(Dataset items)
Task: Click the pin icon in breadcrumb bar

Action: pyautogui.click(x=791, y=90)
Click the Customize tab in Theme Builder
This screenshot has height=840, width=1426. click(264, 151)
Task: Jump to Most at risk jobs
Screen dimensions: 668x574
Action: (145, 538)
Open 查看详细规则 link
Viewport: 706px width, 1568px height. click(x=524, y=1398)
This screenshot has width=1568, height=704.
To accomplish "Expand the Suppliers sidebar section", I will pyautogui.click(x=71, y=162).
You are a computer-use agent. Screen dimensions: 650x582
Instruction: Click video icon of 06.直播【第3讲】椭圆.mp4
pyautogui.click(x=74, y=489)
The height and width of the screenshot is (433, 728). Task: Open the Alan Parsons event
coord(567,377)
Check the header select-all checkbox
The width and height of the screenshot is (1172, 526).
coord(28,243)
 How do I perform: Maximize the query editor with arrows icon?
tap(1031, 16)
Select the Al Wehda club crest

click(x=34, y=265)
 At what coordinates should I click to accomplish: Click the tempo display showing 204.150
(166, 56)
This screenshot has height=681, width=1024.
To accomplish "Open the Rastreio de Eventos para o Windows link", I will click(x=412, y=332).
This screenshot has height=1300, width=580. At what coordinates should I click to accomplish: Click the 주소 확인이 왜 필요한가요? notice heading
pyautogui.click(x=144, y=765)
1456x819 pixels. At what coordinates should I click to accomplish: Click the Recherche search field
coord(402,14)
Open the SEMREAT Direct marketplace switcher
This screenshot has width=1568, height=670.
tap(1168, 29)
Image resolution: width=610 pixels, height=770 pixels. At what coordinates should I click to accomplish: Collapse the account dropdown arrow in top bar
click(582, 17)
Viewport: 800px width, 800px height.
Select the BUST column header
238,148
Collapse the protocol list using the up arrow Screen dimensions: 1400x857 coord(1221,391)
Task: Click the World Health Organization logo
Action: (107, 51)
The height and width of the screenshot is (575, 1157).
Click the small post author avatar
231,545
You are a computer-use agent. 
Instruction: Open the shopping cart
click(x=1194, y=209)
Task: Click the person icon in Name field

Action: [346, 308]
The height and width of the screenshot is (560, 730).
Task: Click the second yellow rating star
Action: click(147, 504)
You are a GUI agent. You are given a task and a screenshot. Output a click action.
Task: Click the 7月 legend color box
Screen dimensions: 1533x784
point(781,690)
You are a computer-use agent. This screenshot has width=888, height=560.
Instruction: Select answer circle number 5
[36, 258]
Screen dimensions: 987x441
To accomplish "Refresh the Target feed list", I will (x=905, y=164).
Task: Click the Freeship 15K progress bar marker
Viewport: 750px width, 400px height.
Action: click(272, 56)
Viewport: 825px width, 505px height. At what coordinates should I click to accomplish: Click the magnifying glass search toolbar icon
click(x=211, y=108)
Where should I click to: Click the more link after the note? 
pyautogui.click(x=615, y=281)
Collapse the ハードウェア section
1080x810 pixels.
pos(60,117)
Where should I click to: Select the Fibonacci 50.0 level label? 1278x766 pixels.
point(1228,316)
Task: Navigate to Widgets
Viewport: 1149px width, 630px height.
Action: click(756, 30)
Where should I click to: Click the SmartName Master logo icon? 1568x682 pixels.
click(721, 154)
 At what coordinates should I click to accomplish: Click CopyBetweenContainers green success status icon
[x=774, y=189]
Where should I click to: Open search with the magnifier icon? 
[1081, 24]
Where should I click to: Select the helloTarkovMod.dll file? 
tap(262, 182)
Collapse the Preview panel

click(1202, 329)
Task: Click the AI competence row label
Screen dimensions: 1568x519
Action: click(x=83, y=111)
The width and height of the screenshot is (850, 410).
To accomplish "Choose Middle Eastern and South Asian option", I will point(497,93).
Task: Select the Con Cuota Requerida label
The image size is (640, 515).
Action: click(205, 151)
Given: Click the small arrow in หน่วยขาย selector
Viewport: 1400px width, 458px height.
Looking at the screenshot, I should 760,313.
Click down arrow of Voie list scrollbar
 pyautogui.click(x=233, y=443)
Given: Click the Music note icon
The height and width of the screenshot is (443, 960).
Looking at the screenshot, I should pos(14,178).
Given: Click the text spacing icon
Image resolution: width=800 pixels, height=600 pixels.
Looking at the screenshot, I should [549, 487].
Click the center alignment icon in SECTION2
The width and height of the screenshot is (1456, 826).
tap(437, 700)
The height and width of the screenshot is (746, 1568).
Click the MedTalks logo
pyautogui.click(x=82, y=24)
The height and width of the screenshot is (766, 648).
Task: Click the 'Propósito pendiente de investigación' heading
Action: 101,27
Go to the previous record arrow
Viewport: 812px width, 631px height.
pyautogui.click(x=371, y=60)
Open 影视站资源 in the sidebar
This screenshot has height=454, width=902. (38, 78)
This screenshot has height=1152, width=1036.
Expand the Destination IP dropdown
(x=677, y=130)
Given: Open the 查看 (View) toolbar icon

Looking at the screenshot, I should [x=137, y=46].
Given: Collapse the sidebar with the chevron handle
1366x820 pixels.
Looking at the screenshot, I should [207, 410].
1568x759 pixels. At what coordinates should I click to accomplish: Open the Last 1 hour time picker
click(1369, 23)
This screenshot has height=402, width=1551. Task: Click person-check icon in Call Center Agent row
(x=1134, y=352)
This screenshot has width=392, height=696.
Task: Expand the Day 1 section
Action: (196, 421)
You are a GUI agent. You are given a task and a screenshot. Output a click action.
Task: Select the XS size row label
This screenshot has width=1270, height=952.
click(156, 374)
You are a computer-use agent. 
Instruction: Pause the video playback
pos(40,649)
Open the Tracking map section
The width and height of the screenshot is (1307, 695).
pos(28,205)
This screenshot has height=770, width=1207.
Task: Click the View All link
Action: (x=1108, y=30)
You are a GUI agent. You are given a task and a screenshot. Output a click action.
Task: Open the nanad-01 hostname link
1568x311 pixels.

> [Work to complete] Show all lines above holding "computer".

> [Reply]
You are a computer-use agent. Screen dimensions: 650x582
You are a computer-use agent. 
You are a computer-use agent. This screenshot has width=888, height=560.
You are a computer-use agent. 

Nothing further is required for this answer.